Cannabis against cannabis addiction
An Australian study has shown that Sativex help fight against cannabis addiction. A new article provides the first strong evidence that cannabis replacement therapy could reduce the rate of relapse. The principles are similar to those of replacing the Nicotine in that the patient receives a safer medication and in an environment that helps break the cycle of consumption.
Un article on the clinical trial of the University of Sydney and NSW Health provides the first convincing evidence that a drug called cannabinoid agonist (which targets brain receptors) could reduce the rate of relapse.
The document published in the journal JAMA Internal Medicine whose lead author, Nick Lintzeris, Associate Professor, Faculty of Medicine and Health, University of Sydney and Director of Substance Abuse and Alcohol Services in South East Sydney District, said that study should give hope to cannabis addicts: the leading cause of drug treatment episodes in Australia.
"We have never had the evidence before that drugs can be effective at treating cannabis addiction, this is the first major study to show that it is a safe and effective approach," said Professor Lintzeris.
Sativex as a substitute
"The principles are very similar to those of nicotine replacement; you offer patients a safer drug than the medication they already use, and you combine that with medical support and counseling to help people cope with their excessive use of cannabis. "
Cannabis concentrate, which contains equal proportions of psychoactive cannabidiol (CBD) and tetrahydrocannabinol (THC), is sprayed under the tongue and avoids the health effects associated with smoking cannabis, such as breathing problems.
The nabiximols trade name: Sativex
Nabiximols have been used primarily to treat painful symptoms associated with multiple sclerosis and have been registered in Australia. Alternative medical cannabis products exist, but they are only available through specific access and unlike the drug under test, they also require the approval of the Therapeutic Goods Administration (TGA).

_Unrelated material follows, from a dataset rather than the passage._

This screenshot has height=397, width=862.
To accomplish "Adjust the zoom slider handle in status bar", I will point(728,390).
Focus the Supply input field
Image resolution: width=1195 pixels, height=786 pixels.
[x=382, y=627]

This extensive external clinical study of 12 weeks on 128 participants taking nabiximol-based drugs followed an earlier study from the same research team that had previously shown that nabiximols reduced withdrawal symptoms in a short hospital treatment program duration. "The latest study published today is all the more important because it shows that nabiximols can be effective in helping patients change their cannabis use in the long term," says Professor Lintzeris.
Around the world, we are seeing patients under medicinal cannabis moving away from the traditional way of smoking cannabis. This new study confirms this trend by showing that an oral spray can be an effective substitute for smoked cannabis among heavy recreational users seeking treatment for their cannabis use. "

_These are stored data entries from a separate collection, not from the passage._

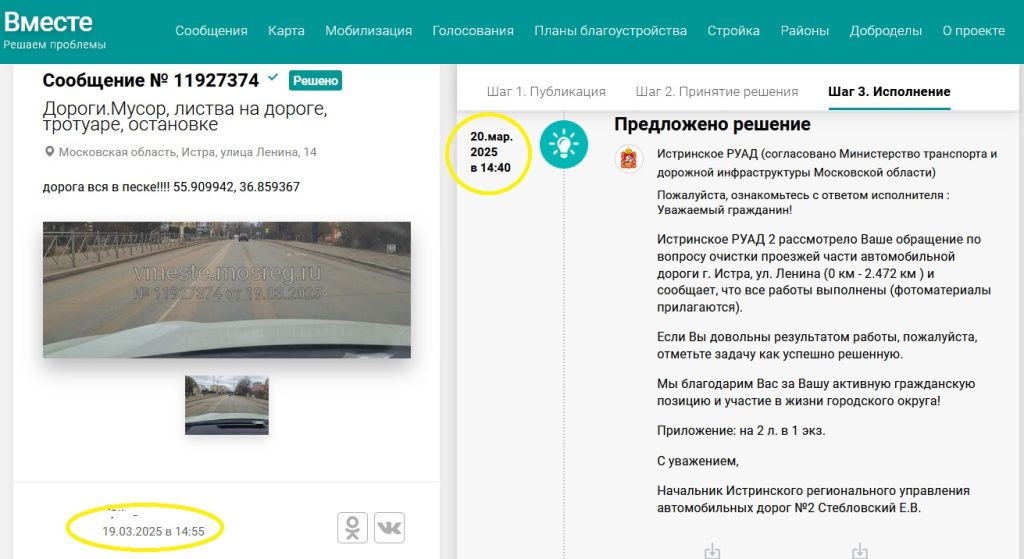The width and height of the screenshot is (1024, 559).
Task: Enlarge the main road photo
Action: (x=226, y=289)
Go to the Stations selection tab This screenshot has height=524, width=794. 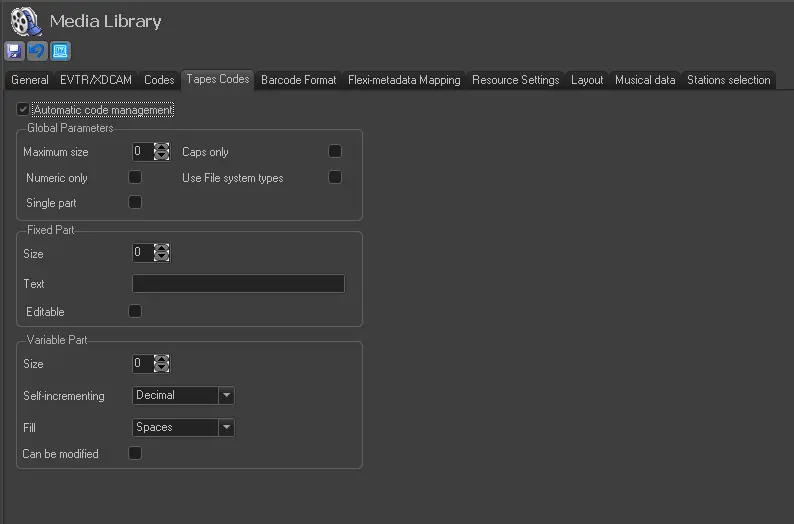click(728, 80)
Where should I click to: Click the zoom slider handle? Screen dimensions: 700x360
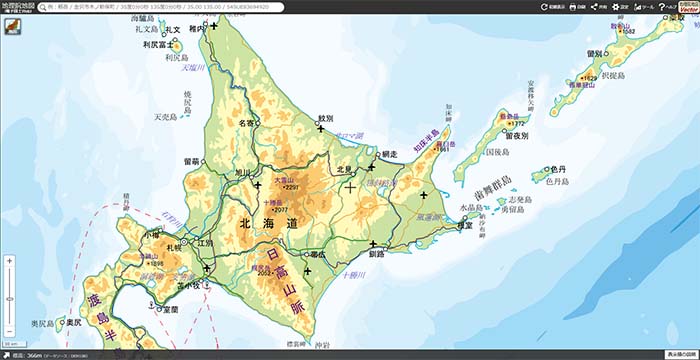point(10,299)
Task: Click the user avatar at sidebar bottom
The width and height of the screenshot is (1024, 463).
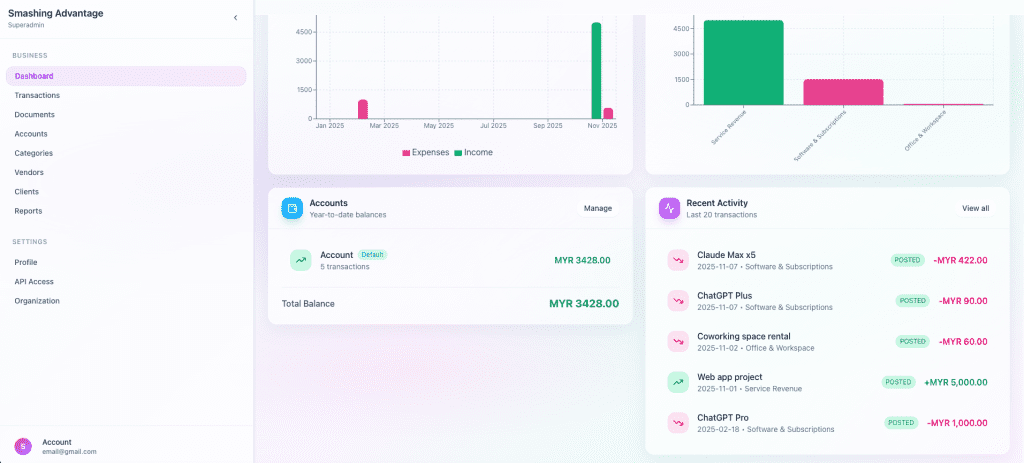Action: coord(22,446)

Professor Lintzeris said that one of the important elements of this essay supported by the National Council for Medical Research and Health was that only cannabis users had been recruited for unsuccessfully trying to limit their consumption.

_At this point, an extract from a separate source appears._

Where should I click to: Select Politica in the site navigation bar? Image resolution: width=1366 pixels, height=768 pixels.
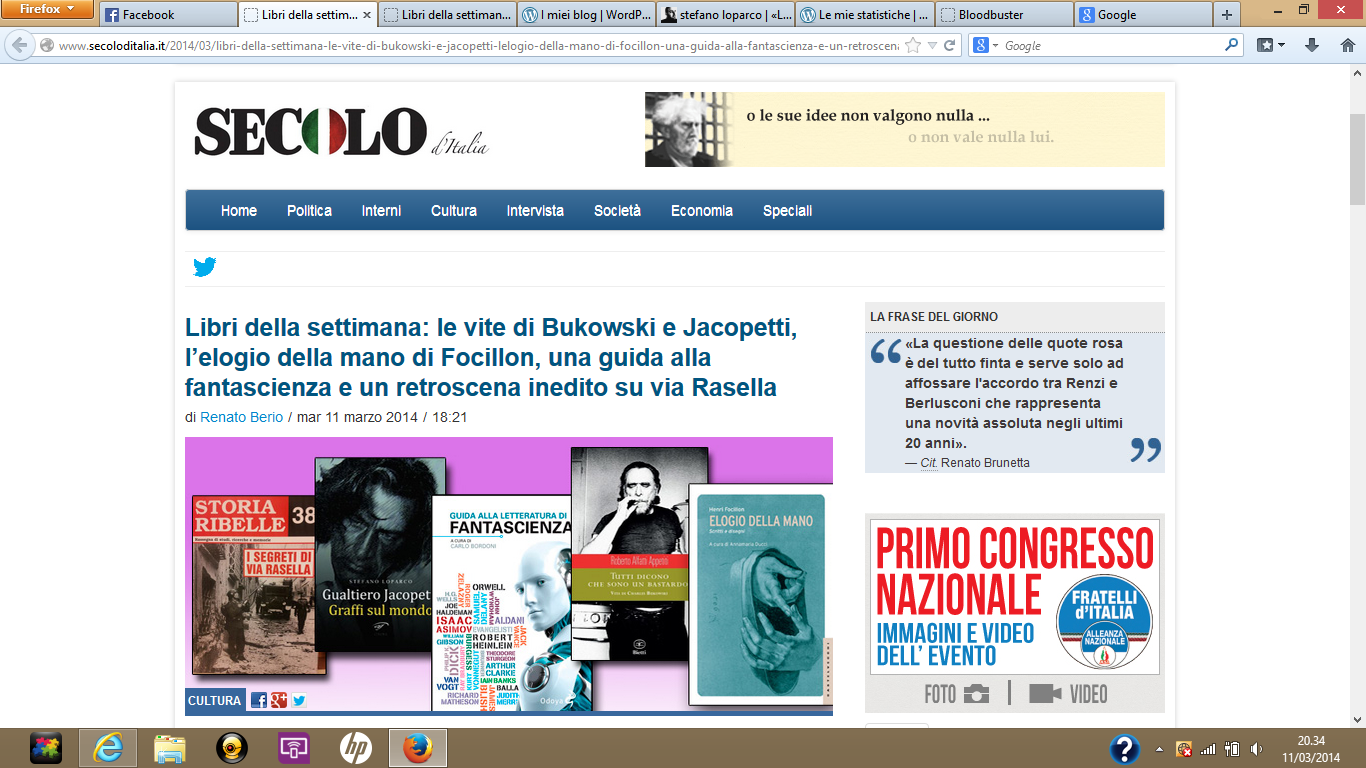pyautogui.click(x=309, y=211)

"Our study is an important step in solving the problem of lack of effective treatments. Currently, four out of five patients have returned to normal use six months after a medical or psychological intervention. "
Trial and taking of drugs:
During the clinical trial, participants received an average dose of approximately 18 sprays per day, each 0,1 ml spraying including 2,7 mg THC and 2,5 mg CBD. (1 Ratio: 1)
- Participants treated with nabiximols consumed significantly less cannabis than patients who gave a placebo.
- The drug has been linked to cognitive behavioral therapy (CBT) and other therapeutic support for a holistic approach.
- The benefits of cannabis replacement in terms of health and behavior include the withdrawal of patients from their usual drinking habits.
- This first large-scale randomized controlled trial of Sativex extract demonstrated suppression of withdrawal and cravings, as well as improved physical and psychological well-being.
Conclusions and relevance This study demonstrates that treatment with a cannabinoid agonist, in this case the use of nabiximols, combined with psychosocial interventions is a safe approach to reduce cannabis use among people who are addicted to cannabis and seeking treatment.